— TASK ITEM —
Here is a set of records. Copy them all exactly.

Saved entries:

------------------------------

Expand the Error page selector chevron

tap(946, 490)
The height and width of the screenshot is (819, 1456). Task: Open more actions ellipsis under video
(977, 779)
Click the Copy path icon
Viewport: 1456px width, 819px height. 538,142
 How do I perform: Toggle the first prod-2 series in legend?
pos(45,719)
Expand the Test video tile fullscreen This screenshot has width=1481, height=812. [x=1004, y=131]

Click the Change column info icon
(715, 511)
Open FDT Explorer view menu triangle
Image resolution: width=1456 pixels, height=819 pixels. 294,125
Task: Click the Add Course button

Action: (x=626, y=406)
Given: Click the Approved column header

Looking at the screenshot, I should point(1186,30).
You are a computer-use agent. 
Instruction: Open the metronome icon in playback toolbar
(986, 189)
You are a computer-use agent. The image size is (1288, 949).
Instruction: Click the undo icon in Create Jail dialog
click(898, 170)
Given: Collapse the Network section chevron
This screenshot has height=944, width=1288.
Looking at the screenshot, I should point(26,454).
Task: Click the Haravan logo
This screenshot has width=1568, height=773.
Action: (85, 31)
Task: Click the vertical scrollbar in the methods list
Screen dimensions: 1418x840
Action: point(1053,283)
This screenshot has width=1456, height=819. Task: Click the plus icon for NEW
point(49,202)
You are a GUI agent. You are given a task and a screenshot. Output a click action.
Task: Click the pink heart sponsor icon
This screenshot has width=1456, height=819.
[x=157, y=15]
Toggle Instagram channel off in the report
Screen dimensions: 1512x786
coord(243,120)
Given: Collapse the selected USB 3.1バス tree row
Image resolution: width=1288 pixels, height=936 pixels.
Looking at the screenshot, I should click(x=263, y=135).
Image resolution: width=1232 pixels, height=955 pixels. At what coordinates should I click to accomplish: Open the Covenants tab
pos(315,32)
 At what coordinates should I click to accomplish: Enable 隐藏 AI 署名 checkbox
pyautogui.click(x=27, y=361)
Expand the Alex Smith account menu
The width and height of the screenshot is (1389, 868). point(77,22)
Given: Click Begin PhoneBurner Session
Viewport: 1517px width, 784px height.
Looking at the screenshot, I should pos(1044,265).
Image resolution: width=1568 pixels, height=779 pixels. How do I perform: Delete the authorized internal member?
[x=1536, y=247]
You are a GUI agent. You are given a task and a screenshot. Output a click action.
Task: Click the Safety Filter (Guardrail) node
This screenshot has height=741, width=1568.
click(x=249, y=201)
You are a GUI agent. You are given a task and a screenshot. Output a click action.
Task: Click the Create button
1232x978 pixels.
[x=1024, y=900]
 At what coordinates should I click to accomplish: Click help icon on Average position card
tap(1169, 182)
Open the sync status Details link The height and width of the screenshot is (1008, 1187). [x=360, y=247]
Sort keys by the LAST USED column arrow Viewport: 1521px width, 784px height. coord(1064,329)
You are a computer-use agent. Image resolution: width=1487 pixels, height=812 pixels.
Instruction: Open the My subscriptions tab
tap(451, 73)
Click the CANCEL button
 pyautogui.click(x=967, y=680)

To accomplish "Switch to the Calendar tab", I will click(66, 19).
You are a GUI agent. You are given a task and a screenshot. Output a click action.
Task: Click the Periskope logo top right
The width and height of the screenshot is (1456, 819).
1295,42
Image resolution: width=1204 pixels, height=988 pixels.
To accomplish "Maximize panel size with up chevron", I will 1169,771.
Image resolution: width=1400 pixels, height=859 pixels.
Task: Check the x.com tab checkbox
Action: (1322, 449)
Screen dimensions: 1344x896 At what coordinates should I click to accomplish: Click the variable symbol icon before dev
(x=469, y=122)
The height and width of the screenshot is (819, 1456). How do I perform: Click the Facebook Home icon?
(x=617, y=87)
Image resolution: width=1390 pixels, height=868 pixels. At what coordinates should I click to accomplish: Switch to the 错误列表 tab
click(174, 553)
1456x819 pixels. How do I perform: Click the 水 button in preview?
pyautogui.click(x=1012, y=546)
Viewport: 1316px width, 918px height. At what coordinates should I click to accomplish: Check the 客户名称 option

------------------------------

— EXERCISE OUTPUT —
Expand the Error page selector chevron

tap(946, 490)
The height and width of the screenshot is (819, 1456). Task: Open more actions ellipsis under video
(977, 779)
Click the Copy path icon
Viewport: 1456px width, 819px height. 538,142
 How do I perform: Toggle the first prod-2 series in legend?
pos(45,719)
Expand the Test video tile fullscreen This screenshot has width=1481, height=812. [x=1004, y=131]

Click the Change column info icon
(715, 511)
Open FDT Explorer view menu triangle
Image resolution: width=1456 pixels, height=819 pixels. 294,125
Task: Click the Add Course button

Action: (x=626, y=406)
Given: Click the Approved column header

Looking at the screenshot, I should point(1186,30).
You are a computer-use agent. 
Instruction: Open the metronome icon in playback toolbar
(986, 189)
You are a computer-use agent. The image size is (1288, 949).
Instruction: Click the undo icon in Create Jail dialog
click(898, 170)
Given: Collapse the Network section chevron
This screenshot has height=944, width=1288.
Looking at the screenshot, I should point(26,454).
Task: Click the Haravan logo
This screenshot has width=1568, height=773.
Action: (85, 31)
Task: Click the vertical scrollbar in the methods list
Screen dimensions: 1418x840
Action: point(1053,283)
This screenshot has width=1456, height=819. Task: Click the plus icon for NEW
point(49,202)
You are a GUI agent. You are given a task and a screenshot. Output a click action.
Task: Click the pink heart sponsor icon
This screenshot has width=1456, height=819.
[x=157, y=15]
Toggle Instagram channel off in the report
Screen dimensions: 1512x786
coord(243,120)
Given: Collapse the selected USB 3.1バス tree row
Image resolution: width=1288 pixels, height=936 pixels.
Looking at the screenshot, I should click(x=263, y=135).
Image resolution: width=1232 pixels, height=955 pixels. At what coordinates should I click to accomplish: Open the Covenants tab
pos(315,32)
 At what coordinates should I click to accomplish: Enable 隐藏 AI 署名 checkbox
pyautogui.click(x=27, y=361)
Expand the Alex Smith account menu
The width and height of the screenshot is (1389, 868). point(77,22)
Given: Click Begin PhoneBurner Session
Viewport: 1517px width, 784px height.
Looking at the screenshot, I should pos(1044,265).
Image resolution: width=1568 pixels, height=779 pixels. How do I perform: Delete the authorized internal member?
[x=1536, y=247]
You are a GUI agent. You are given a task and a screenshot. Output a click action.
Task: Click the Safety Filter (Guardrail) node
This screenshot has height=741, width=1568.
click(x=249, y=201)
You are a GUI agent. You are given a task and a screenshot. Output a click action.
Task: Click the Create button
1232x978 pixels.
[x=1024, y=900]
 At what coordinates should I click to accomplish: Click help icon on Average position card
tap(1169, 182)
Open the sync status Details link The height and width of the screenshot is (1008, 1187). [x=360, y=247]
Sort keys by the LAST USED column arrow Viewport: 1521px width, 784px height. coord(1064,329)
You are a computer-use agent. Image resolution: width=1487 pixels, height=812 pixels.
Instruction: Open the My subscriptions tab
tap(451, 73)
Click the CANCEL button
 pyautogui.click(x=967, y=680)

To accomplish "Switch to the Calendar tab", I will click(66, 19).
You are a GUI agent. You are given a task and a screenshot. Output a click action.
Task: Click the Periskope logo top right
The width and height of the screenshot is (1456, 819).
1295,42
Image resolution: width=1204 pixels, height=988 pixels.
To accomplish "Maximize panel size with up chevron", I will 1169,771.
Image resolution: width=1400 pixels, height=859 pixels.
Task: Check the x.com tab checkbox
Action: (1322, 449)
Screen dimensions: 1344x896 At what coordinates should I click to accomplish: Click the variable symbol icon before dev
(x=469, y=122)
The height and width of the screenshot is (819, 1456). How do I perform: Click the Facebook Home icon?
(x=617, y=87)
Image resolution: width=1390 pixels, height=868 pixels. At what coordinates should I click to accomplish: Switch to the 错误列表 tab
click(174, 553)
1456x819 pixels. How do I perform: Click the 水 button in preview?
pyautogui.click(x=1012, y=546)
Viewport: 1316px width, 918px height. At what coordinates should I click to accomplish: Check the 客户名称 option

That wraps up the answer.